↓

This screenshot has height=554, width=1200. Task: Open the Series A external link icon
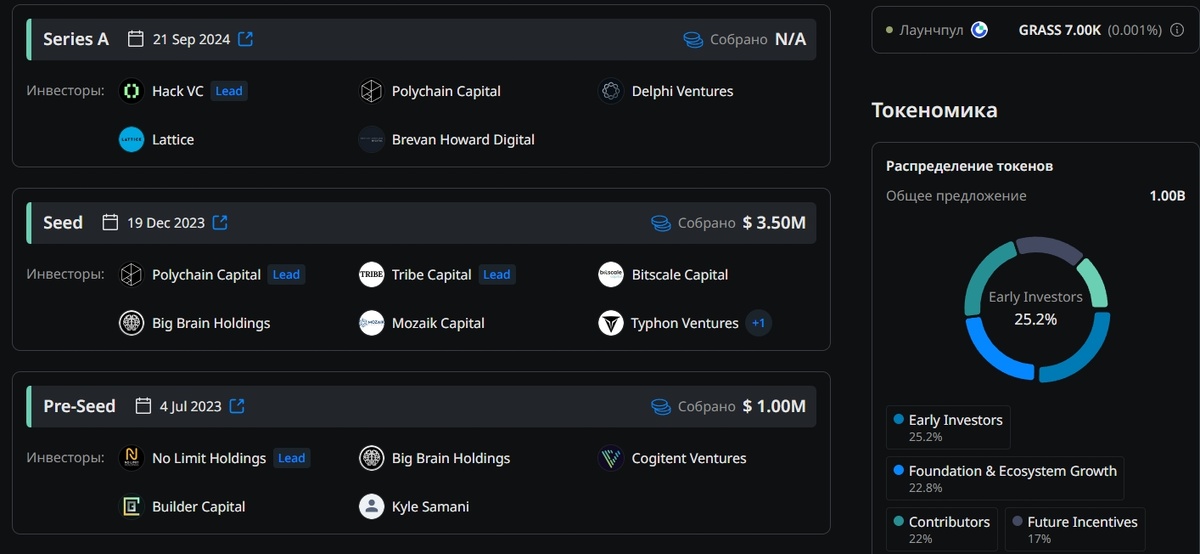245,40
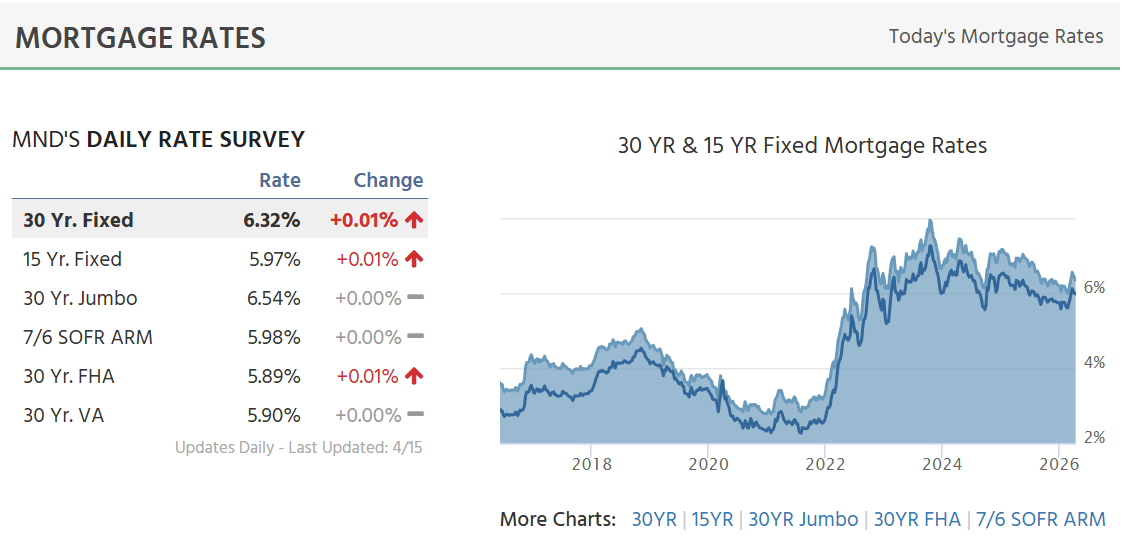Click gray dash icon for 30 Yr. VA
This screenshot has height=542, width=1123.
[416, 415]
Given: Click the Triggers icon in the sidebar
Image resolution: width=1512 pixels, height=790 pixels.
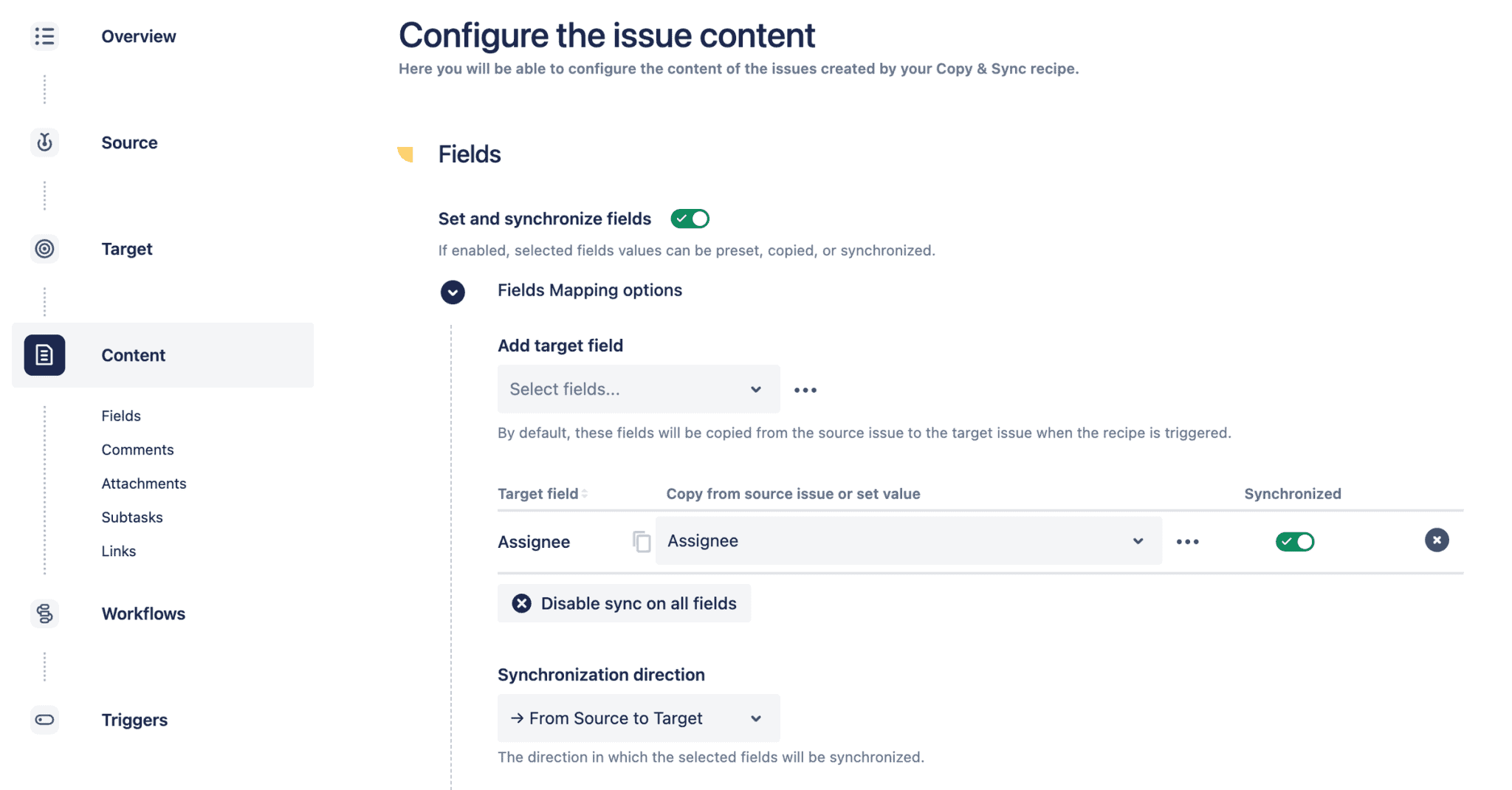Looking at the screenshot, I should pos(44,720).
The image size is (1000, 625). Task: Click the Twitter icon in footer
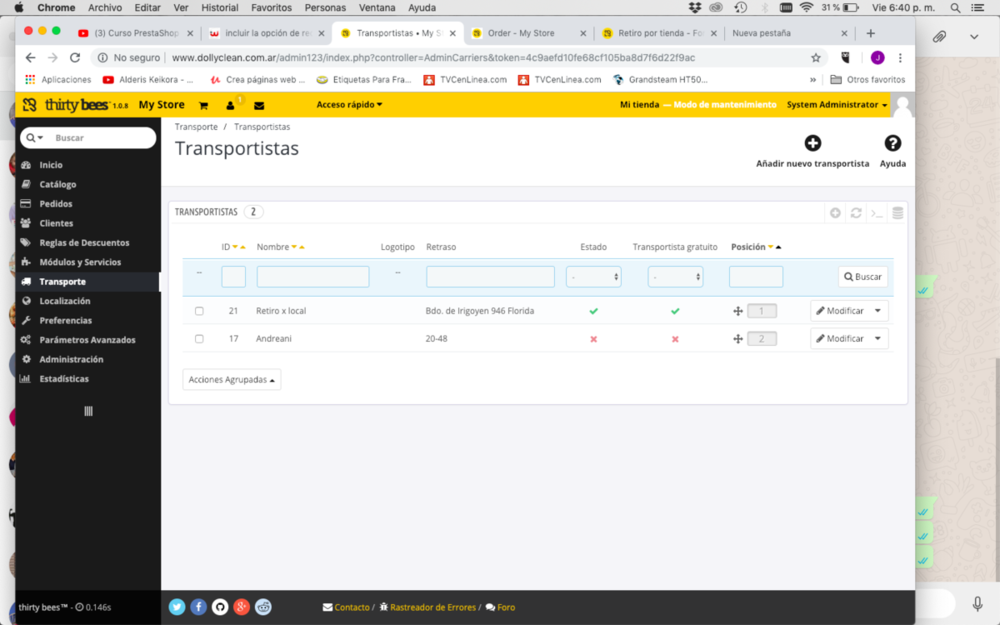point(177,607)
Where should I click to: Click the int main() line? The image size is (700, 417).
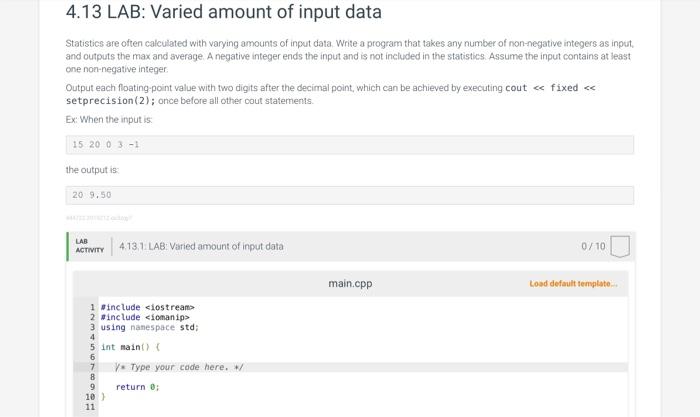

↑

§ **Exercise description**:
At the line containing "The image size is (1000, 625).", start reproducing exactly, and stop after the last line of the listing; include both ends, and leave the pictures out.

§ **Written response**:
The image size is (1000, 625). Task: Click the Twitter icon in footer
point(177,607)
Where should I click to: Click the int main() line? The image size is (700, 417).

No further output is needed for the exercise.